As reported to Mesabi Trust by Cliffs in the Royalty Report, based
on shipments of iron ore products by Northshore during the
three months ended June 30, 2020, Mesabi Trust was
credited with a base royalty of $2,792,731. Also for the
three months ended June 30, 2020, Mesabi Trust was
credited with a bonus royalty in the amount of $2,932,348. After
applying a reduction of $1,477,192 resulting from negative pricing
adjustments carried over from the first quarter 2020 and netted
against positive pricing adjustments of $71,957 to base and bonus
royalty calculations related to changes in price estimates made in
prior quarters, Cliffs paid Mesabi Trust a royalty of $4,319,844
for shipments during the quarter ended June 30, 2020. In
addition, a royalty payment of $29,986 was paid to the Mesabi Land
Trust. Accordingly, the total royalty payments received by Mesabi
Trust on July 30, 2020 from Cliffs were $4,349,830.
The royalties paid to Mesabi Trust are based on the volume of
shipments of iron ore pellets for the quarter and the year to
date, the pricing of iron ore product sales, and
the percentage of iron ore pellet shipments from Mesabi Trust
lands rather than from non-Mesabi Trust lands. In the second
calendar quarter of 2020, Cliffs credited Mesabi Trust with
1,073,446 tons of iron ore shipped, as compared to 1,545,242 tons
shipped during the second calendar quarter of 2019.

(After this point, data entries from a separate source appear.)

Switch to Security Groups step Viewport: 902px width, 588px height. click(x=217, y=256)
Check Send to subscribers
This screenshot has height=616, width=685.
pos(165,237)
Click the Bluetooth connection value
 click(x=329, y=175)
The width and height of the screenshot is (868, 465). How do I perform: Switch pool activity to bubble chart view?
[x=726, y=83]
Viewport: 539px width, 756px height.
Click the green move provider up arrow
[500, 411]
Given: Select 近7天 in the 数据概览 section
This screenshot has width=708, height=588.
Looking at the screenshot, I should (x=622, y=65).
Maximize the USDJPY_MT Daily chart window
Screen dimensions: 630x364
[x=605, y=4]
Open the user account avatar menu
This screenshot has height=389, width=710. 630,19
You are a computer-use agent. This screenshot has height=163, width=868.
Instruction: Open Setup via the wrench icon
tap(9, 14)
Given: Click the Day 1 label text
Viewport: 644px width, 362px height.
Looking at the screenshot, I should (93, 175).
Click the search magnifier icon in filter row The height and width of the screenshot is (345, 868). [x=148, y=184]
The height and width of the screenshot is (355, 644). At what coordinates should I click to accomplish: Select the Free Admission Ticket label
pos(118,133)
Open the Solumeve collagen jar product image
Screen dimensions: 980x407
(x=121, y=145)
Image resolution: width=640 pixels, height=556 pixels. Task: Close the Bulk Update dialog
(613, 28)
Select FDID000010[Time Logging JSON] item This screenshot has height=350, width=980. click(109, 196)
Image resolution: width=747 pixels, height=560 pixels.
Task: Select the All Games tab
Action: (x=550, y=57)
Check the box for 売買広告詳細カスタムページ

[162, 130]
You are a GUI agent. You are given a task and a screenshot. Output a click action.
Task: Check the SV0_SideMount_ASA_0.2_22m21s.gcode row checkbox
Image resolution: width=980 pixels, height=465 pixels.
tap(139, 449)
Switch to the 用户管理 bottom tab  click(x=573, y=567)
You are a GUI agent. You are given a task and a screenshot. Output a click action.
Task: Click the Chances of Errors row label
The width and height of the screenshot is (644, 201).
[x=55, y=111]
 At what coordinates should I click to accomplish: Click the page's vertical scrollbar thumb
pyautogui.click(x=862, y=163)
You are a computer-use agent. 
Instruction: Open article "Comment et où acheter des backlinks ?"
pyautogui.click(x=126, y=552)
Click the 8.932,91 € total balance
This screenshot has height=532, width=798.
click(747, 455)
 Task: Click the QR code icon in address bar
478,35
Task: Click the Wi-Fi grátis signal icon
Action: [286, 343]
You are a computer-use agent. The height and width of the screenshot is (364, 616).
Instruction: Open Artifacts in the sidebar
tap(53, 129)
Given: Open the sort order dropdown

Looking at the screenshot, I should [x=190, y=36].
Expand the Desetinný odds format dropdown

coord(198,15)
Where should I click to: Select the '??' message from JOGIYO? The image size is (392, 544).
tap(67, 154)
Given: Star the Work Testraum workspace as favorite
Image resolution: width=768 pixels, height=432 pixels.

The volume of shipments of iron ore pellets (and other iron ore
products) by Northshore varies from quarter to quarter
and year to year based on a number of factors, including
the requested delivery schedules of customers, general economic
conditions in the iron ore industry, and weather conditions on the
Great Lakes. Further, the prices under the term contracts among
Northshore, Cliffs, and certain of their customers (the “Cliffs
Pellet Agreements”), to which Mesabi Trust is not a party, are
subject to interim and final pricing adjustments, dependent in part
on multiple price and inflation index factors, some of which are
not known until after the end of a contract year. The factors
that could result in price adjustments under Cliffs’ customer
contracts include changes in the Platts 62% Price, hot-rolled coil
steel price, the Atlantic Basin pellet premium, published Platts
international indexed freight rates and changes in specified
producer price indices, including those for industrial commodities,
fuel and steel. These multiple factors can result in significant
variations in royalties received by Mesabi Trust (and in turn, the
resulting funds available for distribution to Unitholders by Mesabi
Trust) from quarter to quarter and from year to year.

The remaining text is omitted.